Jenkins on AWS
Jenkins on AWS

Best practices

The following are best practices for a traditional deployment.


In its default configuration, Jenkins doesn’t perform any security checks that could expose passwords, certificates, and private data, as well as leave job builds and configurations open to anyone. Using security groups, configure user security and network security on both your master instance and work nodes to limit the vectors at which an attacker can compromise your system.


Launch your Jenkins master from an instance that has enough CPU and network bandwidth to handle concurrent users. Configure worker nodes so that they are identical to each other. They should run on the same instance family from the same generation, and builds should happen on the worker nodes, not the master. Worker nodes should be fungible—able to be thrown away quickly, and brought up or added into the cluster with as little manual interaction as possible. Use AMIs as described earlier to create a default image for your worker nodes. Then, launch additional worker nodes as necessary based on this image.

If your teams build at dedicated or predictable times, you can stop worker nodes when jobs are not running, and turn them on only when you need them. This way you don’t pay for idle instances.
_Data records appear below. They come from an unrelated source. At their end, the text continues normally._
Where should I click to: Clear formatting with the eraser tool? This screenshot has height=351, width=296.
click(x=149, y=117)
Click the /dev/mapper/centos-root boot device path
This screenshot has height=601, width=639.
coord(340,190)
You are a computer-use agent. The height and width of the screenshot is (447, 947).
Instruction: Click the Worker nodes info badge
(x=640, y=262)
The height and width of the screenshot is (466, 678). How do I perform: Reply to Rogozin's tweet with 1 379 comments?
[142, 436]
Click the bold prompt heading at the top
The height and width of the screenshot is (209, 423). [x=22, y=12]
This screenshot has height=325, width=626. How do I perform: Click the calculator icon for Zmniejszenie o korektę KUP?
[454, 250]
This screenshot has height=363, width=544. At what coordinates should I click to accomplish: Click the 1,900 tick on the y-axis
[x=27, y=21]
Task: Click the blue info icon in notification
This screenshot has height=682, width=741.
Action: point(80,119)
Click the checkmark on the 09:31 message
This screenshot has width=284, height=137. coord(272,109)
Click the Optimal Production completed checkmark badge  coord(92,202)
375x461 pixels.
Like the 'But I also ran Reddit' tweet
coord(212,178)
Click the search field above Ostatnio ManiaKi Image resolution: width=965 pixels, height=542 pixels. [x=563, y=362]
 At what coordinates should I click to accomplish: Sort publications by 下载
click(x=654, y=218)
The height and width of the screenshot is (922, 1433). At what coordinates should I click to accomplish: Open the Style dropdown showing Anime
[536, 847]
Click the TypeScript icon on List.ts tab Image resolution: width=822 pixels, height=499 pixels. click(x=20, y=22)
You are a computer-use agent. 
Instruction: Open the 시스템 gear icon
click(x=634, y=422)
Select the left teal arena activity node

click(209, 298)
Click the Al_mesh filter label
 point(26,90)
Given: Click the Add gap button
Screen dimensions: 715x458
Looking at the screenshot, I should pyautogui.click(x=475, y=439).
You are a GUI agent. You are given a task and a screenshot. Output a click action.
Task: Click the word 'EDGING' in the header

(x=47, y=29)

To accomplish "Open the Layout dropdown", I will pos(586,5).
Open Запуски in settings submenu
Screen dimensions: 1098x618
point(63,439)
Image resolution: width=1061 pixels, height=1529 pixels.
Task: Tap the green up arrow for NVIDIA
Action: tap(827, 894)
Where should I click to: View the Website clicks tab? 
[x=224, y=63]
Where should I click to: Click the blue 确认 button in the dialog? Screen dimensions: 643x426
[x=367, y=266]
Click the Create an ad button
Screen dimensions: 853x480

At all times, monitor your instances, especially CPU and disk performance. Take advantage of Amazon CloudWatch alarms to monitor instance resources like CPU usage or disk utilization. This will help you right-size your instances and volumes. Email and SMS alerts can be configured to immediately notify you when events like low disk space or high CPU utilization cross a threshold that you define.

Backup and Restoration

Maintaining a regular backup of your Jenkins master is crucial to providing a stable environment. A backup ensures that your Jenkins instance can be restored in the event of data corruption or loss, or misconfiguration of Jenkins, which leaves it in a usable state.

You can perform a backup by either taking a snapshot of the entire server or by backing up the $JENKINS_HOME directory.

Amazon EBS provides a feature for backing up the data on your Amazon EBS volumes to Amazon Simple Storage Service (Amazon S3) by taking point-in-time snapshots. We strongly recommend that you take regular snapshots of the Amazon EBS volumes backing your Jenkins master. Because you can launch a new volume based on a snapshot, you can quickly recover in the event of a failure.

Instead of taking a snapshot of the entire volume, you can choose to just back up the $JENKINS_HOME directory, which contains your Jenkins-specific configurations. When you restore, you simply launch a new Jenkins master and replace the $JENKINS_HOME directory with the contents of your backup.

Finally, there are many plugins available to manage backups for your $JENKINS_HOME directory, such as the S3 Plugin, which backs up your configuration to Amazon S3, which is designed to provide 99.999999999% durability and 99.99% availability.